When it comes to loan consolidations, borrowers of federal financial aid are reminded to take the pros and cons into consideration.

The government offers consolidation through Direct Consolidation Loans. If a borrower is contacted by someone offering to consolidate your loans for a fee, you are not dealing with one of the Department’s consolidation servicers.

When considering consolidation, borrowers should look at their current loan benefits and determine if they are worth losing.

While loan consolidation can greatly simplify loan repayment by centralizing your loans to one bill and can lower monthly payments by giving you up to 30 years to repay your loans.

However, it can also lead borrowers to lose benefits such as interest rate discounts, principal rebates, or some loan cancellation benefits that were previously attached to the original loan.

Forgiveness Services

The Dept. warned former ITT students to be on the lookout for companies calling them offering assistance in filing for a loan discharge.

A loan discharge form can be found on the Department’s website. The application should be filled out and returned to a borrower’s loan servicer.

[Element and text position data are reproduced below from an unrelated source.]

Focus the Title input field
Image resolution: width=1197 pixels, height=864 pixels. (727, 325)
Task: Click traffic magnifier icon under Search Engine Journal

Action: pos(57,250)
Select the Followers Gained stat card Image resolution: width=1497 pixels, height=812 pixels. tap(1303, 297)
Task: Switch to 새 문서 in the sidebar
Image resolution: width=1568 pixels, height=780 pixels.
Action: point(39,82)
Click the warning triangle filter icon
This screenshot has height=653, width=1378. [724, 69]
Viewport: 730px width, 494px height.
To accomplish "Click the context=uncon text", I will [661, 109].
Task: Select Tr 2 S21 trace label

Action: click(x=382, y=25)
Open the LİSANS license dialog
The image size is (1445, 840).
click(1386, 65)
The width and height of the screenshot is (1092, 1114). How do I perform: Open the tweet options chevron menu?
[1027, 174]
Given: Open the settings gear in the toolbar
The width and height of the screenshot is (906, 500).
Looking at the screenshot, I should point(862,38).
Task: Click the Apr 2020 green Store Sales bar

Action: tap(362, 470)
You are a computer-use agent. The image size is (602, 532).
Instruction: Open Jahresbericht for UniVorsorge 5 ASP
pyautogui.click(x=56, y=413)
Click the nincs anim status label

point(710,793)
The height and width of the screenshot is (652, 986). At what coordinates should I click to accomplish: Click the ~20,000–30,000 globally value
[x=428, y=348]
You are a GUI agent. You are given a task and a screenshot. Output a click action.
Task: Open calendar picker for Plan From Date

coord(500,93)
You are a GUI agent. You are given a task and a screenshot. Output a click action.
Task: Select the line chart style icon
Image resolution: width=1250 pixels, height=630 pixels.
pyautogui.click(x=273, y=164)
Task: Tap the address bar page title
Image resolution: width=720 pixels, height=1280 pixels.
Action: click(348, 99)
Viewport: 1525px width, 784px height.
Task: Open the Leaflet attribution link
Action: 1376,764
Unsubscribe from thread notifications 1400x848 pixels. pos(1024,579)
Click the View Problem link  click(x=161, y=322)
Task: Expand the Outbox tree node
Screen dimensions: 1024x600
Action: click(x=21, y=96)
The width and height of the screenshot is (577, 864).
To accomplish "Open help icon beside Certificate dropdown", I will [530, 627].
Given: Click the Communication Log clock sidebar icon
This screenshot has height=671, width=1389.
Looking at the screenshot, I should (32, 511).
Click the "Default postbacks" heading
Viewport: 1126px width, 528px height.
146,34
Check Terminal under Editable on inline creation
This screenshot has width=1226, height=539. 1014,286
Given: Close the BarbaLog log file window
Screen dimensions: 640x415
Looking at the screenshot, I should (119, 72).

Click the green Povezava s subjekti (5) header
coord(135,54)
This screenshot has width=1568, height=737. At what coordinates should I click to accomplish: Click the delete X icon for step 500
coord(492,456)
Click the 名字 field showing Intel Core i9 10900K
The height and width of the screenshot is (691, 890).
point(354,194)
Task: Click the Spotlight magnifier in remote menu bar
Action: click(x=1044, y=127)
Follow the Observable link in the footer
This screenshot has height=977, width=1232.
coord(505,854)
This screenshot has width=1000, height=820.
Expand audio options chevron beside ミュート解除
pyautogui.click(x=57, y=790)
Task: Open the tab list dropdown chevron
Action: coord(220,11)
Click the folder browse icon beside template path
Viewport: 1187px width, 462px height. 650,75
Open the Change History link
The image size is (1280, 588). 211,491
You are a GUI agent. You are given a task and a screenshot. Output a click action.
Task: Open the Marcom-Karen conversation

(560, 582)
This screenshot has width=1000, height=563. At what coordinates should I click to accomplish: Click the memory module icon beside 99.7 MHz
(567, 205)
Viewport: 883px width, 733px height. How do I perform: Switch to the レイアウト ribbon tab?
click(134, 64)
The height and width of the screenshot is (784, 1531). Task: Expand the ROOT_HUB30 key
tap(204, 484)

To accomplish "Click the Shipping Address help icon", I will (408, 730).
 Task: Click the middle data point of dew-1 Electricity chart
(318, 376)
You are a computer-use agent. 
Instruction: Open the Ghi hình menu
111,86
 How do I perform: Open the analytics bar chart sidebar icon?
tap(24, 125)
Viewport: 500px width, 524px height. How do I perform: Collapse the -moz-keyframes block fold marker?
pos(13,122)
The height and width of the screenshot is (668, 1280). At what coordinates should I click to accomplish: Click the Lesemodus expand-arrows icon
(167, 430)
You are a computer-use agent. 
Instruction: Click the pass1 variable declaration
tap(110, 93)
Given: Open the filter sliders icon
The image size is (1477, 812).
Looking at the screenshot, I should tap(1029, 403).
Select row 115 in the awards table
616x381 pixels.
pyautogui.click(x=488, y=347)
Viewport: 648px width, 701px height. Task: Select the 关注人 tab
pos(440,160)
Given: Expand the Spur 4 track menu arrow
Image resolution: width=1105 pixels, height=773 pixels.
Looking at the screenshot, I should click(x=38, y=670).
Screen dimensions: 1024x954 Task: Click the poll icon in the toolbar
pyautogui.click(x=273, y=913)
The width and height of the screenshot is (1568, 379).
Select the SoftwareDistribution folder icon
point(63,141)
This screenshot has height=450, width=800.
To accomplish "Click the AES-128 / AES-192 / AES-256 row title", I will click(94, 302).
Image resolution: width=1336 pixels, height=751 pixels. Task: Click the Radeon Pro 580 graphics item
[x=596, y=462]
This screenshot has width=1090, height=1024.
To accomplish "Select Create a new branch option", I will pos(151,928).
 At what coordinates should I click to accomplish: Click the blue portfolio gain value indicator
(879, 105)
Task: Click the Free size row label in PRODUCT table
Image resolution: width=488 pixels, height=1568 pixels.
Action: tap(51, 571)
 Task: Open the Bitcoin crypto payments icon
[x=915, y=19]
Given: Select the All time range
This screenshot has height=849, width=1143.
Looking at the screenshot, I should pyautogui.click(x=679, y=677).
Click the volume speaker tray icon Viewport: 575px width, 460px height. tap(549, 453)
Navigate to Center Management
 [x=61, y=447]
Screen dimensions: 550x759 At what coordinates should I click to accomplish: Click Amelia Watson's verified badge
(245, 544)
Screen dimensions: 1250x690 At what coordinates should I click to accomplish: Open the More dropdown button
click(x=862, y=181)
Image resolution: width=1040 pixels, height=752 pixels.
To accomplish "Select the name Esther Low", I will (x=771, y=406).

“Students need to apply directly to the Department of Education if they want to request a loan cancellation,” Martindale with Consumers Union tells Consumerist. “Some places, like legal aid offices, may have free resources to help people navigate their options – that’s a good place to start.”

Transfer Options

When Corinthian Colleges Inc. shuttered its Everest University, Heald College, and Wyotech campuses last year, advocates warned students that an onslaught of other — potentially nefarious — schools would be vying for their attention and money.

The same scenario could play out for ITT students. With larger marketing budgets and similar course of study, for-profit colleges could appear more attractive to displaced students, despite the Dept. of Education’s efforts to push community colleges as a viable education option.

Robyn Smith, Of Counsel for the National Consumer Law Center, told Consumerist last year that students should take their time before jumping into another relationship with other colleges.

“They need to watch out,” she tells Consumerist. “What happens when a for-profit closes is that another swoops in on students and starts to market their programs. We caution students to be smart on their next education choice, sometimes local community colleges are better, more affordable and have better programs.”

If a student does decide to attend another for-profit school, Smith suggests getting all of the terms in writing, especially if the school promised to allow credits to transfer.

Students may also want to use ED’s College Scorecard to explore your transfer options and find the program that’s right for you.